Starting to Feel Alive Again
About six weeks after 9/11 I met the man who would eventually become my husband. His first words to me as I walked by him and looked in his eyes was “why are you so smiley?” (I was flirting, Andy). I knew I had a connection to him. And let’s just say that I had something to focus on and get excited about. We got married about 4 years later. I can’t imagine my life without him. We tell each other “I love you” every single day.
10 Years later
Running challenged me like nothing else and even to this day it helps me push through mental barriers. Since 9/11 I have completed dozens of marathons, triathlons, and even ultra marathons.
This is me after JFK 50 miler. It took me 11.5 hours!
I’m not the fastest, but who cares about that. I have legs and the ability to move my body. I’m healthy and exercise contributes to my well-being.
I finished my nutrition degree while working. It ended up taking me 6 years. In my last year of nutrition classes, I decided that I wanted a master’s degree so I enrolled in a program at Johns Hopkins University for a masters in health communications. (It’s one thing to know the science, but you gotta be able to talk to people about it.)
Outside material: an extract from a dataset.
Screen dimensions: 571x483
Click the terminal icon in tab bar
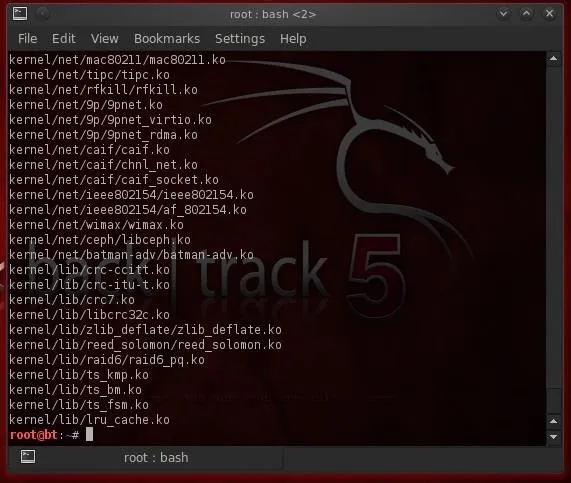tap(28, 456)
During my educational journey I changed tremendously and changed a lot of lives. When I experienced the impact I could have by sharing knowledge in speaking, blogging, and counseling during my nutrition internship, I knew I would start a business where I could do what I wanted to help people live better.
This is me with Brain-Food an after school culinary program for inner city D.C. kids. I was showing them how to put together a balanced breakfast.
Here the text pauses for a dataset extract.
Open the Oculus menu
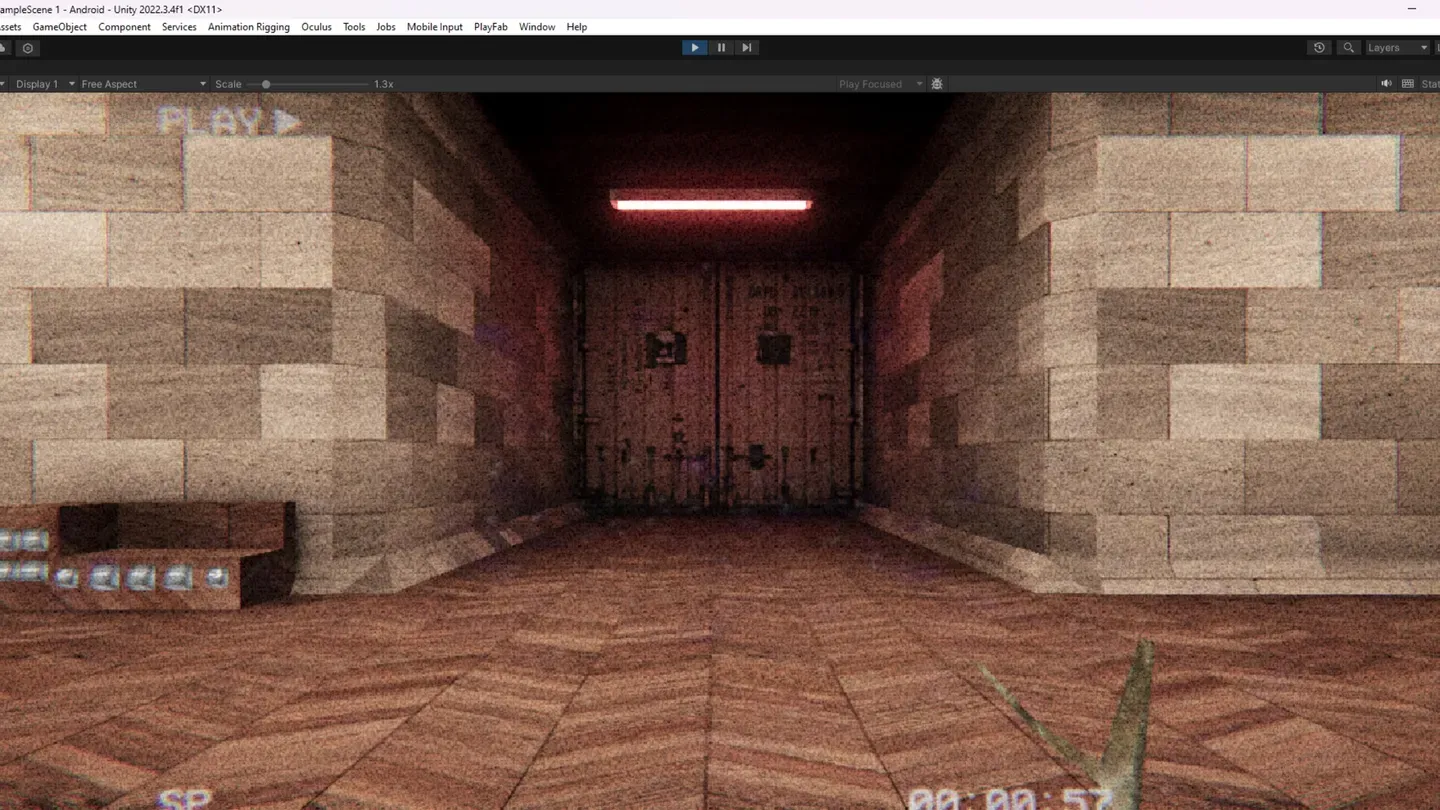1440x810 pixels. 316,27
I started a nutrition counseling business and shortly after a speaking and consulting business in 2007. It wasn’t easy and there were lots of ups and downs along the way. Many days I cried from the pressure and stress and uncertainty during the classes, my graduate thesis, and rigorous internship. But I kept fighting through it. I thought about 9/11 when I needed to answer “why” am I doing this? Images are forever burned into my head and heart.
These days, just a few years after starting my business I could not be more satisfied and grateful for my life. It is an honor to do my job. Every single day I work, I observe myself helping bring peace to someone else. I get “thank yous” and clients share their epiphany stories. More times than I can count, clients have (in one way or another) told me something that I will never tire hearing.
You have changed my life.
Every time I hear something like that, see it in their eyes, and in their smile it fills one of those tears in my heart from ten years ago.
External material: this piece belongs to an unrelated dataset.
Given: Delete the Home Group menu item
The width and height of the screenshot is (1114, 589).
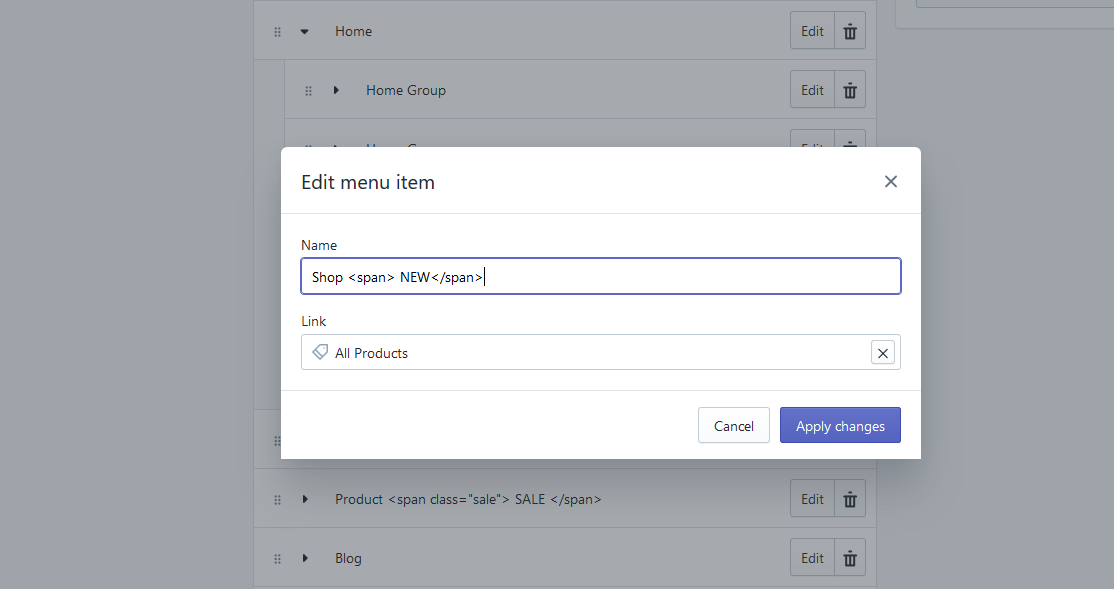Looking at the screenshot, I should coord(850,90).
My husband also went through a major career change. We had something in common in that we didn’t like our jobs – just each other He had been trained in broadcast journalism, but like me, he was chasing security and not passion. He ended up losing his job in a re-organization and rather than get another dead end job he’d hate, he started doing videography and photography projects. Just as he was setting up a business, he got a call from a fellow WVU journalism alumnae that would change his life.
“Andy, we need to hire you for a few days to cover the Ford funeral. Can you do it?”
It was NBC News.
Andy is now a full time camera photographer for NBC News. He could not be more proud to do anything else and I could not be happier for him.
We can never forget, but we must go on. We must live more meaningful lives.
That’s what I was searching for after 9/11 – a more meaningful life. I have a lot more to do. I want to accomplish more in my career, start a family, and travel.
Share Your Story
Writing this has been my therapy for this day. I feel proud of how far I’ve come – not in dollars or career success, but in my commitment to myself to make a difference in the world. I’m not a soldier or a firefighter or a police officer, but I am so grateful for those who are. You guys are protecting me so I can do what I love.
My husband is covering the 9/11 memorial service at the Pentagon for NBC News. So he is doing his part in helping you remember.
We are all connected. What is your story? What do you have to say 10 years later?